Summary
This is a recipe that is lightweight and high calorie for long, strenuous hikes.
Recipe
The ingredients are packages I found in the local grocery store, YMMV. The "cal/serving" was listed on the package, the rest are calculated.
A "bag" is the total amount of gorp in one recipe.
Note: Assuming that 1000 calories (about 200g) is enough for one hike, this will make enough for about 16 hikes.

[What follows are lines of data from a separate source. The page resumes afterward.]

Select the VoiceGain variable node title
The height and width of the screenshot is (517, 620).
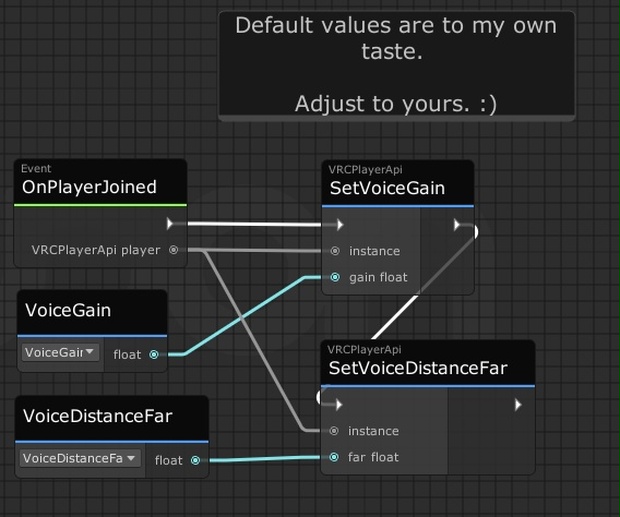pyautogui.click(x=68, y=310)
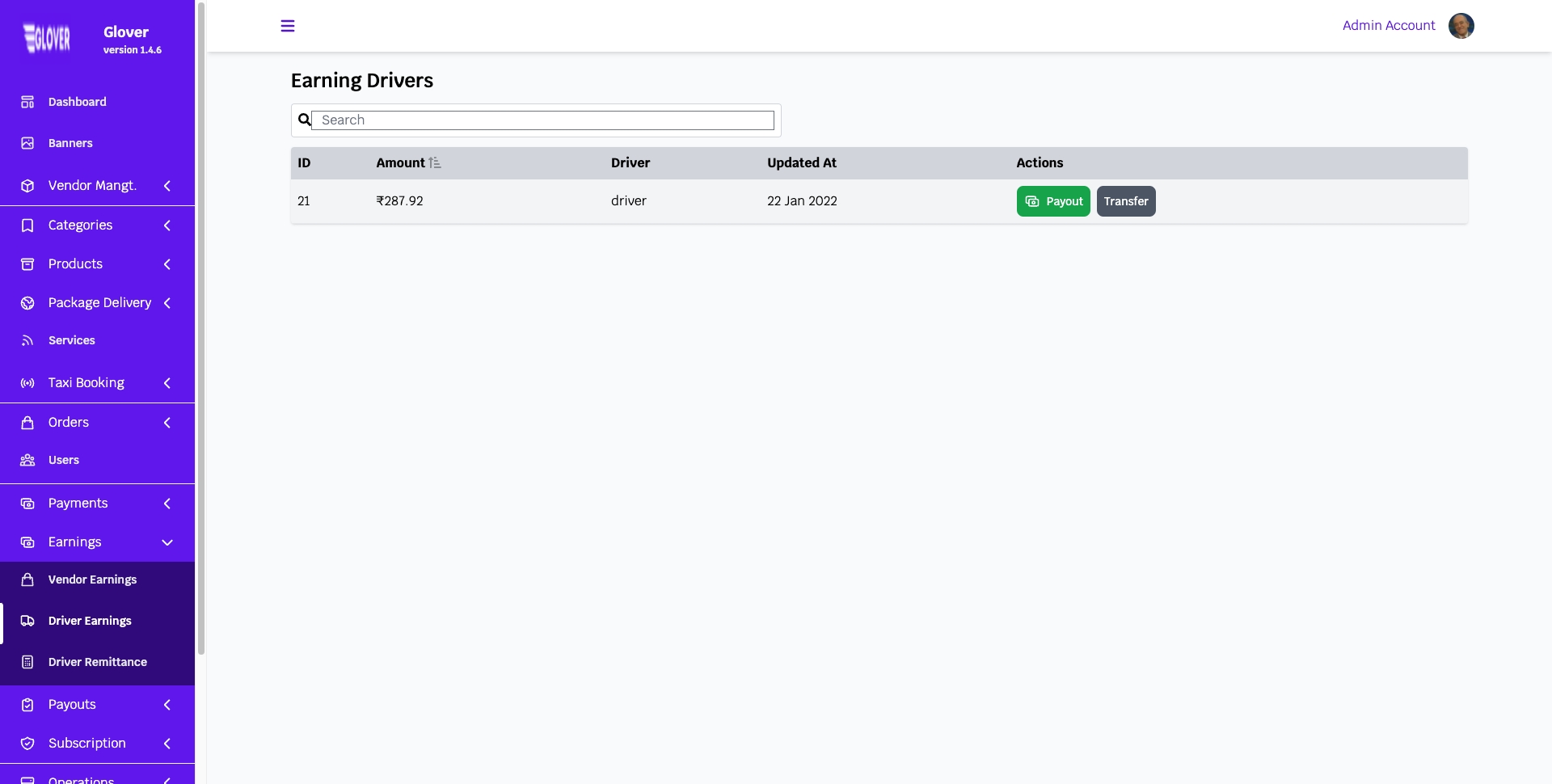Image resolution: width=1552 pixels, height=784 pixels.
Task: Expand the Taxi Booking submenu
Action: [x=167, y=383]
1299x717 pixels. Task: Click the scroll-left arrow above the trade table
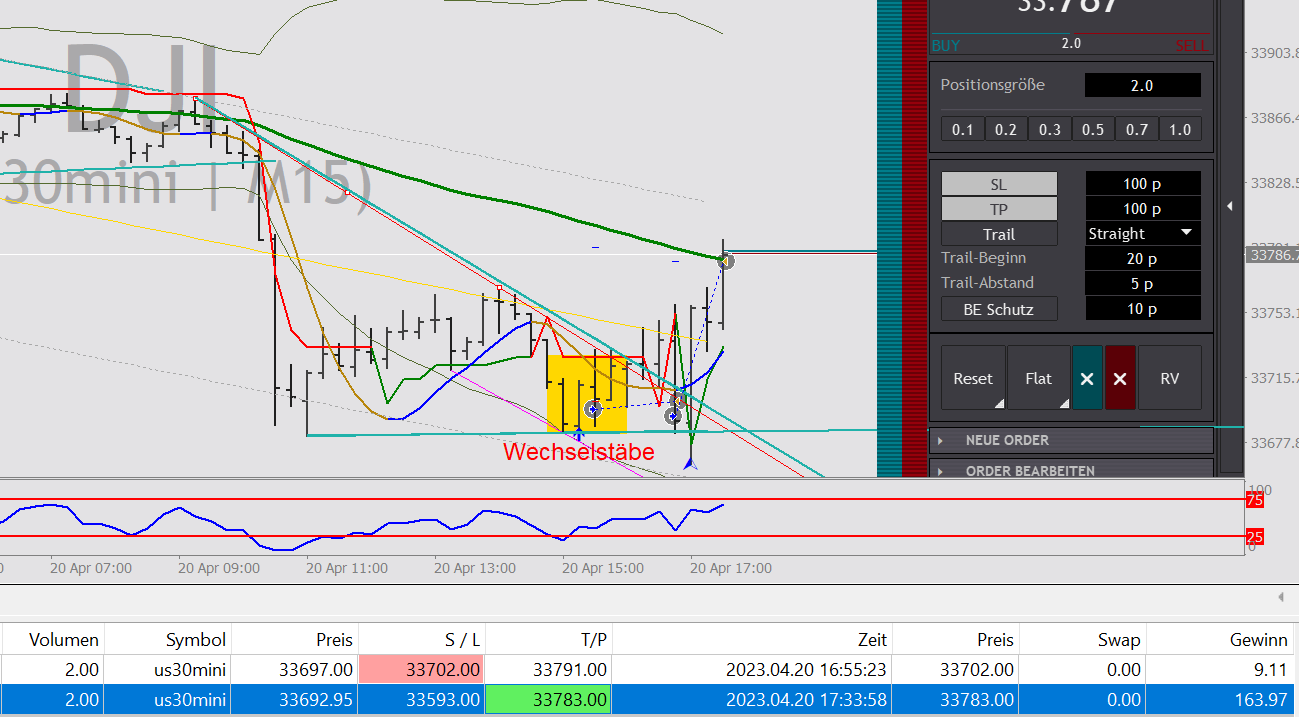tap(1281, 597)
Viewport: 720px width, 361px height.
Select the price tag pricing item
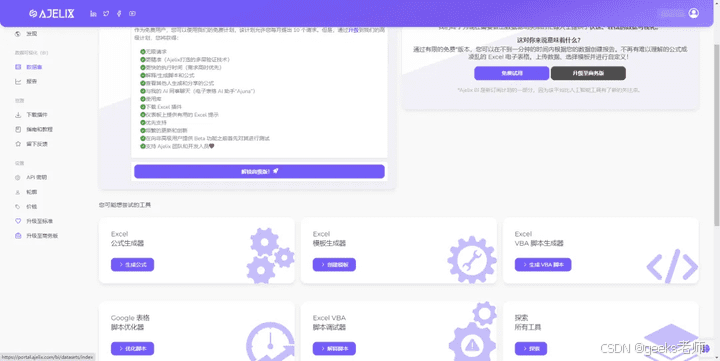pos(26,207)
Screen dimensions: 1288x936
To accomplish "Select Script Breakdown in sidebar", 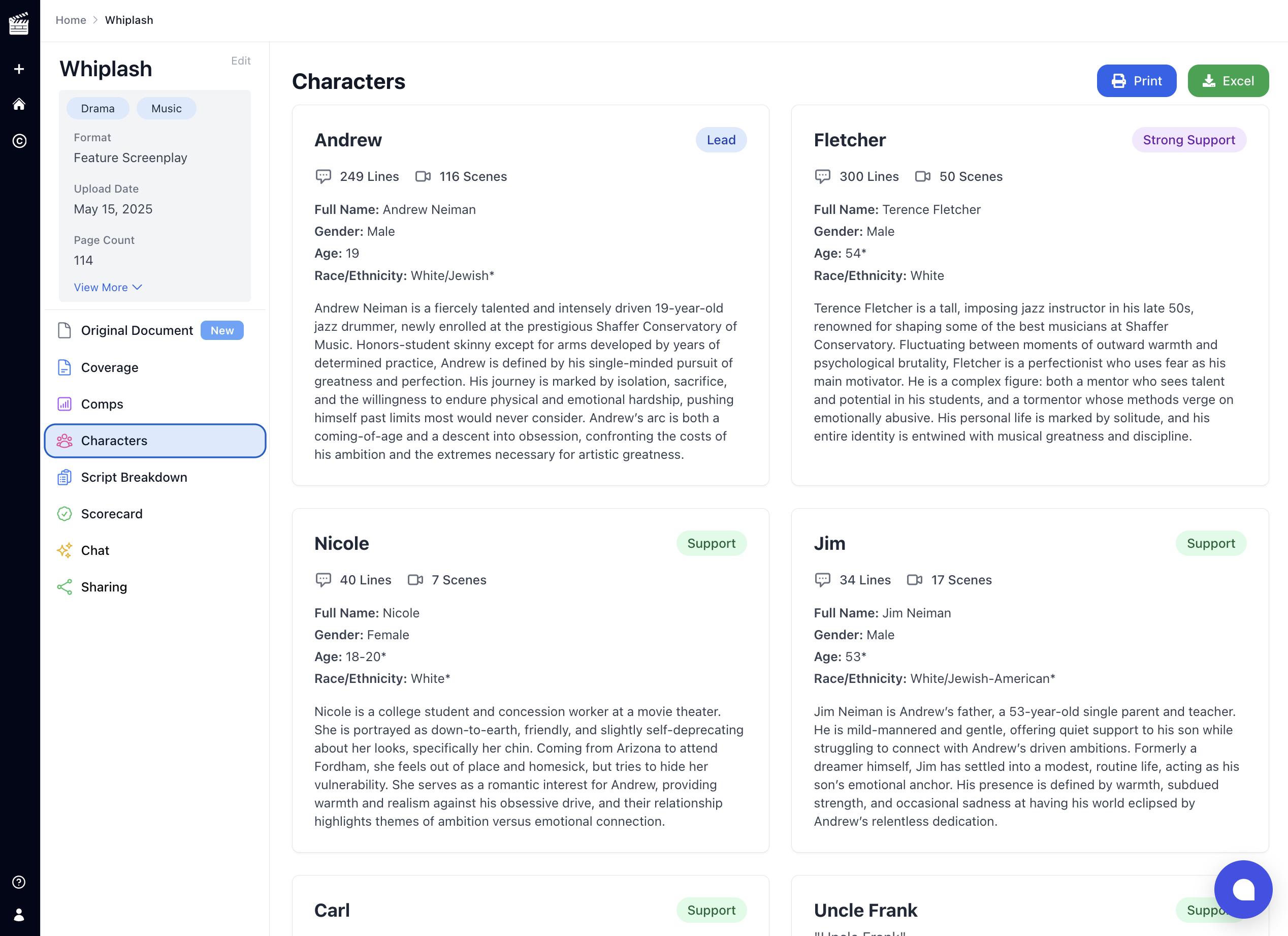I will pyautogui.click(x=134, y=477).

Ingredients | cal / serving | weight / serving (g) | Total (g) | servings / bag | cal / bag |
---|---|---|---|---|---|
M&M | 220 | 42 | 1276 | 30.381 | 6683.8 |
cashews | 170 | 28 | 454 | 16.214 | 2756.4 |
almonds | 170 | 28 | 454 | 16.214 | 2756.4 |
pine | 190 | 28 | 227 | 8.107 | 1540.4 |
fruit slices | 140 | 40 | 566 | 14.150 | 1981.0 |
cranberries | 90 | 28 | 141 | 5.036 | 453.2 |
cranberries | 90 | 28 | 141 | 5.036 | 453.2 |
Total calories | 16624.5 | ||||
Total weight (gm) | 3259 | ||||
calories/100 gm | 510.1 |
Note: If you're on a diet, don't make this! According to google, a plain donut has a calorie density of 424 calories/100g. This gorp has a calorie density of 510 calories/100g. And, if you eat 1 scoopful, it's tasty and so you'll eat another and then another. Hard to stop.
Note: It has nuts, and so if you're allergic to them, don't make this.